» REQUIRED ACTION: Emit all the data exactly as provided.

» GIVEN RECORDS:
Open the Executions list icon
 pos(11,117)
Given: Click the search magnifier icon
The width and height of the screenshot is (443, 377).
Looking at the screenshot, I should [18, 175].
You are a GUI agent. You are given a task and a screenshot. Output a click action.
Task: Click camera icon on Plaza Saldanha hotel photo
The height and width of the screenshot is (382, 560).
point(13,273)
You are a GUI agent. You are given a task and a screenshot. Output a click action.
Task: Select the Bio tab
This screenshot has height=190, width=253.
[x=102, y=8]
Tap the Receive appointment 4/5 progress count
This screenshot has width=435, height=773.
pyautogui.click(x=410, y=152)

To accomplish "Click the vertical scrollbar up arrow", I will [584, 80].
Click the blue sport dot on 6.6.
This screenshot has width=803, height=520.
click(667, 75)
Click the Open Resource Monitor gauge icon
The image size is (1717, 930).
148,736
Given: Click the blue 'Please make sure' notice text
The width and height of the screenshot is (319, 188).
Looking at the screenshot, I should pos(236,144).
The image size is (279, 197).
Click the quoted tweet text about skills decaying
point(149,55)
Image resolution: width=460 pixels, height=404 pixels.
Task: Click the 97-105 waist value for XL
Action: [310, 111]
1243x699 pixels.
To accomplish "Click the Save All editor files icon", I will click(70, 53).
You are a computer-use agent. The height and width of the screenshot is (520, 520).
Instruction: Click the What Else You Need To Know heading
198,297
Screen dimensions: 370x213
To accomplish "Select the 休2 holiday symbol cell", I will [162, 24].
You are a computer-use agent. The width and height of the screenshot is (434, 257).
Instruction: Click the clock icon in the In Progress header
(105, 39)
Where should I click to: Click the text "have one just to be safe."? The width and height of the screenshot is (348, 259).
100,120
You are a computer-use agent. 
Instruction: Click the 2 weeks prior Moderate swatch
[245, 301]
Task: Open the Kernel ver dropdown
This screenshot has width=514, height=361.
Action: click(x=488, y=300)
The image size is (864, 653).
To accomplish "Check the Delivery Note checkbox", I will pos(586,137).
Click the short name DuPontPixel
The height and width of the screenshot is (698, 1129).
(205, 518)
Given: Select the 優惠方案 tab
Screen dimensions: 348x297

» OUTPUT FOR THIS EXERCISE:
Open the Executions list icon
 pos(11,117)
Given: Click the search magnifier icon
The width and height of the screenshot is (443, 377).
Looking at the screenshot, I should [18, 175].
You are a GUI agent. You are given a task and a screenshot. Output a click action.
Task: Click camera icon on Plaza Saldanha hotel photo
The height and width of the screenshot is (382, 560).
point(13,273)
You are a GUI agent. You are given a task and a screenshot. Output a click action.
Task: Select the Bio tab
This screenshot has height=190, width=253.
[x=102, y=8]
Tap the Receive appointment 4/5 progress count
This screenshot has width=435, height=773.
pyautogui.click(x=410, y=152)

To accomplish "Click the vertical scrollbar up arrow", I will [584, 80].
Click the blue sport dot on 6.6.
This screenshot has width=803, height=520.
click(667, 75)
Click the Open Resource Monitor gauge icon
The image size is (1717, 930).
148,736
Given: Click the blue 'Please make sure' notice text
The width and height of the screenshot is (319, 188).
Looking at the screenshot, I should pos(236,144).
The image size is (279, 197).
Click the quoted tweet text about skills decaying
point(149,55)
Image resolution: width=460 pixels, height=404 pixels.
Task: Click the 97-105 waist value for XL
Action: [310, 111]
1243x699 pixels.
To accomplish "Click the Save All editor files icon", I will click(70, 53).
You are a computer-use agent. The height and width of the screenshot is (520, 520).
Instruction: Click the What Else You Need To Know heading
198,297
Screen dimensions: 370x213
To accomplish "Select the 休2 holiday symbol cell", I will [162, 24].
You are a computer-use agent. The width and height of the screenshot is (434, 257).
Instruction: Click the clock icon in the In Progress header
(105, 39)
Where should I click to: Click the text "have one just to be safe."? The width and height of the screenshot is (348, 259).
100,120
You are a computer-use agent. 
Instruction: Click the 2 weeks prior Moderate swatch
[245, 301]
Task: Open the Kernel ver dropdown
This screenshot has width=514, height=361.
Action: click(x=488, y=300)
The image size is (864, 653).
To accomplish "Check the Delivery Note checkbox", I will pos(586,137).
Click the short name DuPontPixel
The height and width of the screenshot is (698, 1129).
(205, 518)
Given: Select the 優惠方案 tab
Screen dimensions: 348x297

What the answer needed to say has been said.